* [AVAILABLE DATA]
==================================================
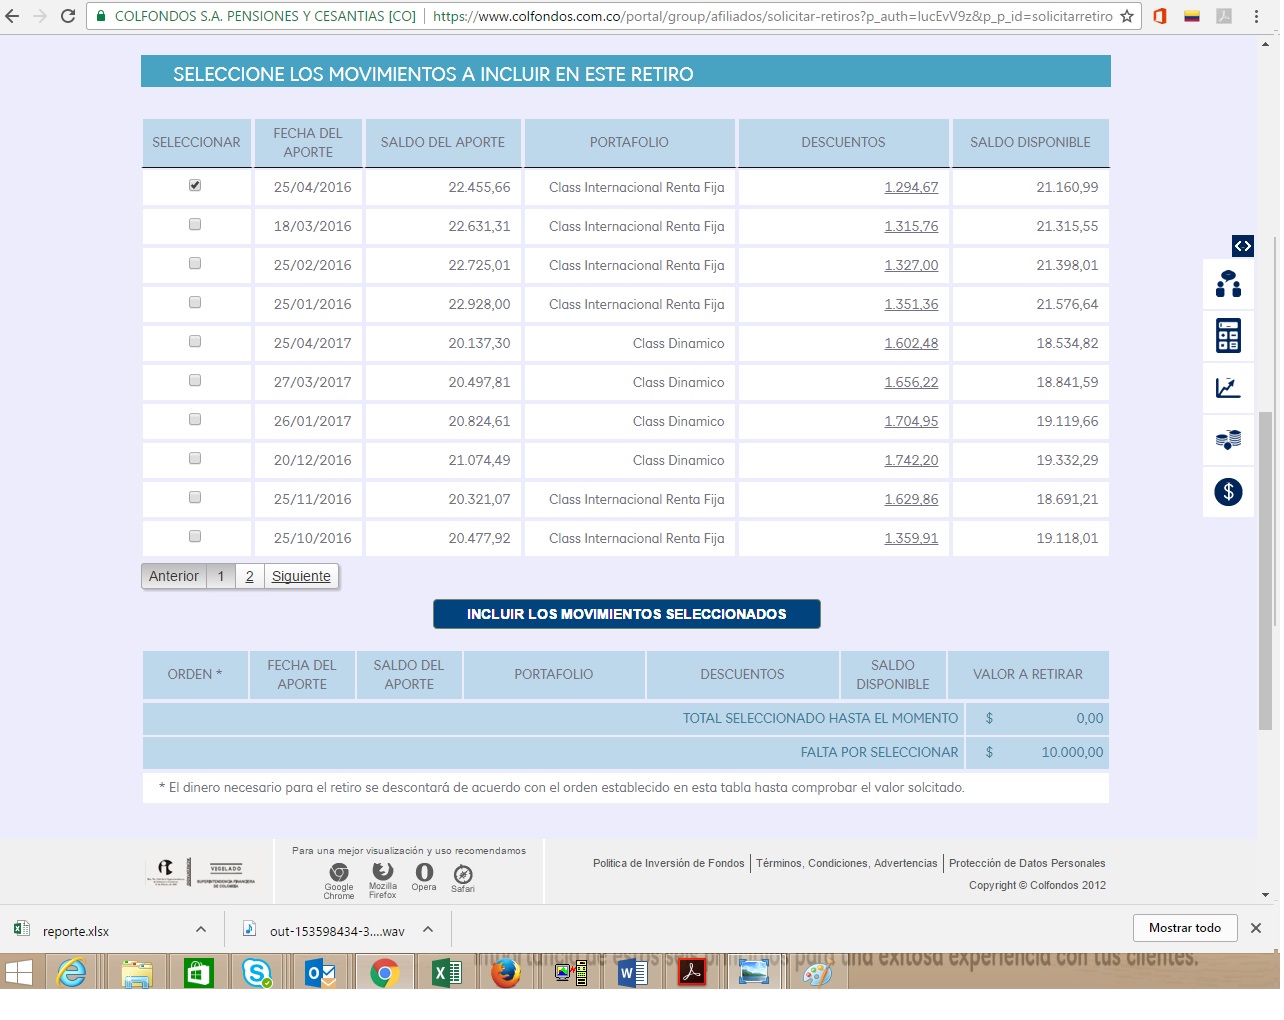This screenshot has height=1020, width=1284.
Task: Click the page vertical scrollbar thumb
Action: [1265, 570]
==================================================
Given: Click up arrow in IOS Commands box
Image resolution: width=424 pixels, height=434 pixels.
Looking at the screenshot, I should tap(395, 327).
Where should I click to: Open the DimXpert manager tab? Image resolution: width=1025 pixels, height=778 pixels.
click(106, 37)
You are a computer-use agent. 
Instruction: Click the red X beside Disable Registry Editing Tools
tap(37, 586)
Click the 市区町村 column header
==================================================
Taking the records above, retype every line from the one with "Given: Click up arrow in IOS Commands box" down to the one with "Click the 市区町村 column header", exactly and with nothing else.

Given: Click up arrow in IOS Commands box
Image resolution: width=424 pixels, height=434 pixels.
Looking at the screenshot, I should tap(395, 327).
Where should I click to: Open the DimXpert manager tab? Image resolution: width=1025 pixels, height=778 pixels.
click(106, 37)
You are a computer-use agent. 
Instruction: Click the red X beside Disable Registry Editing Tools
tap(37, 586)
Click the 市区町村 column header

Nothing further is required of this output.